## Work request
Could you report every line of the listing below that holds the word "agent"?

## Recorded data
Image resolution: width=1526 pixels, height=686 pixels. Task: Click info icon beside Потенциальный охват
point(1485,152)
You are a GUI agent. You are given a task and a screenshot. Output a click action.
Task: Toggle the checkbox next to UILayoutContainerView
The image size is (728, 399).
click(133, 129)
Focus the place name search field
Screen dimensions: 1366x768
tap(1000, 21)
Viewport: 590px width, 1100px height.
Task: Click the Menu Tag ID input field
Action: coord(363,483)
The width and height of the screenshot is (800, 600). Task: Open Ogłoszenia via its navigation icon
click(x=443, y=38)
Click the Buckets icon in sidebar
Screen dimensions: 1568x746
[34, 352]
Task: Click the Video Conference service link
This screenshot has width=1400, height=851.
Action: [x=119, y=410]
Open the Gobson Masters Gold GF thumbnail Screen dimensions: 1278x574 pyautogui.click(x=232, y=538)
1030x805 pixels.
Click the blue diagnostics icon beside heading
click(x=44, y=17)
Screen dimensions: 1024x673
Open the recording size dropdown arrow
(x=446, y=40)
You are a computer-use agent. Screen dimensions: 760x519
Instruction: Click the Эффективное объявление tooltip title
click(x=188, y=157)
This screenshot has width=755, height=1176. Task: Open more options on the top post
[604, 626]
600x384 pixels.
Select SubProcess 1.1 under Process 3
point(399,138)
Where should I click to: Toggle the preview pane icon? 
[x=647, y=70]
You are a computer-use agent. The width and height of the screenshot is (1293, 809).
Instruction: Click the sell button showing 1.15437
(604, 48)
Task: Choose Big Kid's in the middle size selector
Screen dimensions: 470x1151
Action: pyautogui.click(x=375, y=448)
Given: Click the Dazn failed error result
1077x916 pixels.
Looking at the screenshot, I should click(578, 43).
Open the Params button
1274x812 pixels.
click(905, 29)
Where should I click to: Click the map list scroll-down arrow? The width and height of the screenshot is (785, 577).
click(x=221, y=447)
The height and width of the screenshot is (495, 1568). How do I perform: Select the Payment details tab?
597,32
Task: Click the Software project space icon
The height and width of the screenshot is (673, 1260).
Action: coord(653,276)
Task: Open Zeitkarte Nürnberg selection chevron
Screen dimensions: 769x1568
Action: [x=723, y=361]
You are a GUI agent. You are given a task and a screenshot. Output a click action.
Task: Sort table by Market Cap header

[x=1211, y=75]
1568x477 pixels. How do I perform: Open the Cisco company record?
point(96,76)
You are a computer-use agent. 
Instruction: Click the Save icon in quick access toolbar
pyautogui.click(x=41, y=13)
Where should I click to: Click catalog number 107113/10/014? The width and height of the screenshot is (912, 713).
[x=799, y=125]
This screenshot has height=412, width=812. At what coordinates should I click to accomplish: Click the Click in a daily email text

## Worked solution
You are a GUI agent. You are given a task and a screenshot. Output a click action.
You are a computer-use agent. Screen dimensions: 760x519
You are a computer-use agent. The width and height of the screenshot is (1293, 809).
You are a GUI agent. You are given a task and a screenshot. Output a click action.
You are a computer-use agent. 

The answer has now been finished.